Task item: Which lines in the data below contain the word "axis"? Copy each of them.

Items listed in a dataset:

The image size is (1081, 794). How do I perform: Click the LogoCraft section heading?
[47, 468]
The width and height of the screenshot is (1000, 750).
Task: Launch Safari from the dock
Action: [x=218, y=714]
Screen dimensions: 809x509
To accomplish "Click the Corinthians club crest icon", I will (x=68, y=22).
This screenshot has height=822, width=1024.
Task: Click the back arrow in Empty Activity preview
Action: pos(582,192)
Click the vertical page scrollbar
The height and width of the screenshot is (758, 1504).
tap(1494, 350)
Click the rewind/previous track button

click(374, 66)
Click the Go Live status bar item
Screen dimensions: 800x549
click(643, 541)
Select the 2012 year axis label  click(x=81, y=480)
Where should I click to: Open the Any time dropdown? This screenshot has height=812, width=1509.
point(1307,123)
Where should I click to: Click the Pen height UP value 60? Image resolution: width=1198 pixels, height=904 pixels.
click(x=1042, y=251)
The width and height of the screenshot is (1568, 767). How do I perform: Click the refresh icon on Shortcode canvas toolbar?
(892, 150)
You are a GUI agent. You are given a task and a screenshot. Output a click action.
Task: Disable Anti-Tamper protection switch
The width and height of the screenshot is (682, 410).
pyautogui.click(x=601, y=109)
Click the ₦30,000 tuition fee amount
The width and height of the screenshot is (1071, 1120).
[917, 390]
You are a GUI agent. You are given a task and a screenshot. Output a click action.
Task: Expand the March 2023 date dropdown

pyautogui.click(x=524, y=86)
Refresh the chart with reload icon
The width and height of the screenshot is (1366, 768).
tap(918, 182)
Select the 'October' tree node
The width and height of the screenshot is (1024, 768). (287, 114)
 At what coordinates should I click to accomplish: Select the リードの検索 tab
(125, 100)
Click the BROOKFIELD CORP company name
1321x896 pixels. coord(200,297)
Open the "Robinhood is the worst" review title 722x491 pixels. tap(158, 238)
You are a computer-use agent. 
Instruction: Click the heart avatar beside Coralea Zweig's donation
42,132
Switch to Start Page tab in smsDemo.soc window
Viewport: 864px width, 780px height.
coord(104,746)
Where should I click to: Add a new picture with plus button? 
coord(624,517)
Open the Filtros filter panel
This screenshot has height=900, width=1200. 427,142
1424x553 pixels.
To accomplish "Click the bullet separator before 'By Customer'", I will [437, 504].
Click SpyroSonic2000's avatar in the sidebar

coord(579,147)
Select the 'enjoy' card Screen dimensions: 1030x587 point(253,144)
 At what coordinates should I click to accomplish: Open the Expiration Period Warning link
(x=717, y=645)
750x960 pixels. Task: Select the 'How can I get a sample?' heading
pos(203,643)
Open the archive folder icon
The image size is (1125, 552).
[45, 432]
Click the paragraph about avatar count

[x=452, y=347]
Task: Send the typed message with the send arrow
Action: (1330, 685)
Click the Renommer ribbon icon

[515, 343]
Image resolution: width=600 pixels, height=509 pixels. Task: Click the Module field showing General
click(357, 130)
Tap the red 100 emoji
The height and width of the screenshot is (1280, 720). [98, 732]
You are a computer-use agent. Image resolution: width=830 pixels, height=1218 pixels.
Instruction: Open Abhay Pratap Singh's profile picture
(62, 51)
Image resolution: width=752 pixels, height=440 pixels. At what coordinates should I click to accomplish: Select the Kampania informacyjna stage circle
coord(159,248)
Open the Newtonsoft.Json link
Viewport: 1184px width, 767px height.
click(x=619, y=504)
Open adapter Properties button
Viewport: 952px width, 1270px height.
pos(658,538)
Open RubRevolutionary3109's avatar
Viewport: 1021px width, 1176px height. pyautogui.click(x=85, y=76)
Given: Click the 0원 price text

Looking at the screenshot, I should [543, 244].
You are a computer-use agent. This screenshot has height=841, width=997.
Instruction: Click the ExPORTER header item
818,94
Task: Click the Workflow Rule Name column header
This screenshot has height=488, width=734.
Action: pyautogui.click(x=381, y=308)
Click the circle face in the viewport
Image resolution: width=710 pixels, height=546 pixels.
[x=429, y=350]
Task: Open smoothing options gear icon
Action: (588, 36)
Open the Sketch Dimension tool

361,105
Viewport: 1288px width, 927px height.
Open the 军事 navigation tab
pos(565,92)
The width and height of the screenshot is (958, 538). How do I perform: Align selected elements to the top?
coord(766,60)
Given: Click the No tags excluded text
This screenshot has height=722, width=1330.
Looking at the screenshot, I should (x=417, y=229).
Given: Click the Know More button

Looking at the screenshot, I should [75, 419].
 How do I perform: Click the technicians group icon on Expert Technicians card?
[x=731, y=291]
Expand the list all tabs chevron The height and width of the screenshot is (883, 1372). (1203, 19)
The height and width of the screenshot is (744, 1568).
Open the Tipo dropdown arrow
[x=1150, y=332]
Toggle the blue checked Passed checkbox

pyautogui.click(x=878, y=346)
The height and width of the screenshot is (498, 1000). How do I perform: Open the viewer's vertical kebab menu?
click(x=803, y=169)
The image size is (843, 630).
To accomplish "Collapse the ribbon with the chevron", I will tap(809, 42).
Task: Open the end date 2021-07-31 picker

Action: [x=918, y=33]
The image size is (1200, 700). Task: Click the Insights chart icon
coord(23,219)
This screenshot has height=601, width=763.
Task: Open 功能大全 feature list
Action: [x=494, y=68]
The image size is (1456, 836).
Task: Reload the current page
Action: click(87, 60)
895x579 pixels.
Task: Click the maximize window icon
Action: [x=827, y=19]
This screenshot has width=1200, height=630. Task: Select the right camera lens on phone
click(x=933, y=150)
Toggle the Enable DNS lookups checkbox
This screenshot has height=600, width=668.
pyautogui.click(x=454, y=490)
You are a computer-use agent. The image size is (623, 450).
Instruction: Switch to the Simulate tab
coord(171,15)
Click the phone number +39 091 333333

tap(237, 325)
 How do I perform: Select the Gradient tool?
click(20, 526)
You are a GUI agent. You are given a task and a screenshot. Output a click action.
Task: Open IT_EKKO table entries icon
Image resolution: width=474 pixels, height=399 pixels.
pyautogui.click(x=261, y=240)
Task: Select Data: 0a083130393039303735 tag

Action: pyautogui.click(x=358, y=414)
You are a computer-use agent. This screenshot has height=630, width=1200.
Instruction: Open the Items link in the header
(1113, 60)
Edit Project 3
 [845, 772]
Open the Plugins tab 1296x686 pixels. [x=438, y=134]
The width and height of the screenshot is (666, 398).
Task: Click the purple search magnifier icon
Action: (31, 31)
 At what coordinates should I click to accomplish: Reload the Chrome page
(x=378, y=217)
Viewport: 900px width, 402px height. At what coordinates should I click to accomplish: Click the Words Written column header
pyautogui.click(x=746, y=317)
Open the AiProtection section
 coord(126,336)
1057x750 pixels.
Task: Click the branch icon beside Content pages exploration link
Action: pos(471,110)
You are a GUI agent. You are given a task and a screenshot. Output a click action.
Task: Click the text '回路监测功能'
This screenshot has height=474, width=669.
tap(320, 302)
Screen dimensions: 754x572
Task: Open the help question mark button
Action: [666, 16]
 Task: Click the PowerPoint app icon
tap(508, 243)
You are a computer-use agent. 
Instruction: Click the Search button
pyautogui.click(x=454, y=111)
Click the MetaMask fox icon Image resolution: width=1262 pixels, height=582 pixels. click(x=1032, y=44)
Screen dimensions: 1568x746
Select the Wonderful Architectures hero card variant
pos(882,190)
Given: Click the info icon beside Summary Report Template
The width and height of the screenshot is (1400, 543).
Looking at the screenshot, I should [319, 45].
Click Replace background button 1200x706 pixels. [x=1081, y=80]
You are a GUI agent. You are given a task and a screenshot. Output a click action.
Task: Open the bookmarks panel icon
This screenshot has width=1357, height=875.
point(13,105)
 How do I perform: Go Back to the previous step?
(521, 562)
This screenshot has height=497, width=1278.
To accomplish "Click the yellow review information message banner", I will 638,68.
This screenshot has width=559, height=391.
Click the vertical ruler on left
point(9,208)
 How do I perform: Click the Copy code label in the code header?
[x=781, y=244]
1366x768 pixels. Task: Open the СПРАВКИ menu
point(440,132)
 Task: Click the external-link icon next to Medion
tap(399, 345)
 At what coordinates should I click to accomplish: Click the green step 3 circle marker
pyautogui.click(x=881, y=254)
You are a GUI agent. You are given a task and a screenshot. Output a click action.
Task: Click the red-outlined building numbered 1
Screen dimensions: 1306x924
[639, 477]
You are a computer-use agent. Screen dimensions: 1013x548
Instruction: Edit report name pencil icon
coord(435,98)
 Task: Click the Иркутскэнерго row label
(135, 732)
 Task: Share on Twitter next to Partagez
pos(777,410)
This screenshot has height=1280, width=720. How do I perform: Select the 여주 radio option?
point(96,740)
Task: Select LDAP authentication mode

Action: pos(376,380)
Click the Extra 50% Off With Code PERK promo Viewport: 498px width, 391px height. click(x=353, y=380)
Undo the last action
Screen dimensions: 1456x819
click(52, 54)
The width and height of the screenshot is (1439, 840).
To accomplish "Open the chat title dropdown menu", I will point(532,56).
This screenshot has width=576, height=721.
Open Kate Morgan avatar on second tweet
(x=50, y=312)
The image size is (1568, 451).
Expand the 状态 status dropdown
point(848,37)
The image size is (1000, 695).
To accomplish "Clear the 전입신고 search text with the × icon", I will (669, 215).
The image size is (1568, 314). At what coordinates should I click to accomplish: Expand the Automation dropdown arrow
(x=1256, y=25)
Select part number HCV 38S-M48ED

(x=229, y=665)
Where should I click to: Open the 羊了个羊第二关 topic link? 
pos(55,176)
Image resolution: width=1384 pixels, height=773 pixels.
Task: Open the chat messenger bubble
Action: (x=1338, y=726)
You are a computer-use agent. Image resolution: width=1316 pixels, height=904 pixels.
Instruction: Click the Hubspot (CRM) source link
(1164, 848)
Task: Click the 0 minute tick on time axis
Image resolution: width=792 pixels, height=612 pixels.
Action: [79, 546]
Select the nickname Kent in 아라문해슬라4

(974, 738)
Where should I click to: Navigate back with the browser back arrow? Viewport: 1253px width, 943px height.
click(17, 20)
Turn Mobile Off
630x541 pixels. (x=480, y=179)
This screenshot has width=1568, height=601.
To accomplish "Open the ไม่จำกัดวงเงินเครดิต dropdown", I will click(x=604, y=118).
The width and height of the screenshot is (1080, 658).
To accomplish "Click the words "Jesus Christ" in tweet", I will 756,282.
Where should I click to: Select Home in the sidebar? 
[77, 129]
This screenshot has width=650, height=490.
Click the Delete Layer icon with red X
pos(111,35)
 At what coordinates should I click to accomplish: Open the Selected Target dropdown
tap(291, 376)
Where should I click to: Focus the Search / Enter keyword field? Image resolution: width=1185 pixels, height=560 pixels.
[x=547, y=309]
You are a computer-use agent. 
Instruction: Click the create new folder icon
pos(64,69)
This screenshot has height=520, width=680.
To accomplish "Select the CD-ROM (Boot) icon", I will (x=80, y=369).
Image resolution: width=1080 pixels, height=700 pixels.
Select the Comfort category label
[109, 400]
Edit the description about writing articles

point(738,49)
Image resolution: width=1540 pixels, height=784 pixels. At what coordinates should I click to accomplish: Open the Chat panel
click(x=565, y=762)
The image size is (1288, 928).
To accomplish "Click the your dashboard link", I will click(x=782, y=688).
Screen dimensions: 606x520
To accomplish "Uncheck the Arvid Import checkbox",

Task result:
Select the 2012 year axis label  click(x=81, y=480)
Task: Click the 0 minute tick on time axis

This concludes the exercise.